**Reading passage:**
----------

I was just over at the Well-Trained-Mind board where I posted this bit about what a high school student should have attained by graduation. Perhaps you’ll find it valuable too:

As a father with three children in college and one a senior in high school who is also home schooling his ninth graders I’ve thought a lot about this. If you don’t mind, I’ll think about it some more right now…0

The first thought is about college. Not much creates more anxiety, but not much is more toothless.

What I do and what I encourage schools and home scholars to do is to determine 10 or 12 colleges you would like your children to attend and then call the admissions officer at those colleges.

Tell them what you are doing and ask them if they want that sort of student. Don’t let them dictate what you are teaching the eternal soul you are raising.

Then you can start to develop your “profile of a graduate” with a clear head and this vague thing called “college” won’t matter to you anymore. Instead, you’ll have concrete, specific colleges for which to prepare.

When I think about what I want my children to achieve by the time they graduate, I try to throw out the assumptions of the age.

----------

**Check your understanding:**
- a) Please update the part of the passage on preparing high school graduates that opens with the words containing "The first thought" and closes with "which to prepare.", putting "dean of admissions" in place of "admissions officer".
- b) In the passage on preparing high school graduates, how many colleges does the writer suggest parents pick before calling them?
- c) Resume the passage on preparing high school graduates from the point where it stops.

**Stored data:**
----------

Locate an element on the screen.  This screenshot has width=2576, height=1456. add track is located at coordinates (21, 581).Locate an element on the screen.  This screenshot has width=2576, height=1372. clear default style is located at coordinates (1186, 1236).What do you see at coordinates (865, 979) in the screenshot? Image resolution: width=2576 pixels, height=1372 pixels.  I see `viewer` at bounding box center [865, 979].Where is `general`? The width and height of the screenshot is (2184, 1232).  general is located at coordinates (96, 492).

----------

**Task answers:**
- a)
The first thought is about college. Not much creates more anxiety, but not much is more toothless.

What I do and what I encourage schools and home scholars to do is to determine 10 or 12 colleges you would like your children to attend and then call the dean of admissions at those colleges.

Tell them what you are doing and ask them if they want that sort of student. Don’t let them dictate what you are teaching the eternal soul you are raising.

Then you can start to develop your “profile of a graduate” with a clear head and this vague thing called “college” won’t matter to you anymore. Instead, you’ll have concrete, specific colleges for which to prepare.

- b) 10 or 12

- c)
For example, Andrew Pudewa has taught me not to think high school matters. Therefore, with my ninth grade son, I have told him I have two goals for him: 1. to be running a profitable business of his own by the time he is 19 and 2. to receive his college undergraduate degree by the time he is 19.

Maybe it’s a boy thing, but that seems to have motivated him.0

With those goals in mind, I then think in terms of three columns that Mortimer Adler developed:

1. Skills to master

2. content to know

3. ideas to understand and appreciate

For example, under 1, it is imperative that a human being in any age master language and reasoning skills to a high degree. Everything else follows, especially in the professions and management.

So I emphasize Latin, Greek, and the language arts of listening, speaking, reading, and writing (more Pudewa influence), along with the reasoning arts of arithmetic, geometry, music, and astronomy.

Under 2, I want my children to vote, so I’d hate to think anybody would ever do that without knowing the contents of our consitution and the job description of those to whom we delegate our authority. I also want them to know our history as a people so they can understand why we are the way we are and what is possible.

Under 3, I want my children to understand freedom, justice, and order; truth, goodness, and beauty; glory, honor, and immortality; being, mode, and change; wisdom, virtue, and personhood – because these 15 ideas contain everything.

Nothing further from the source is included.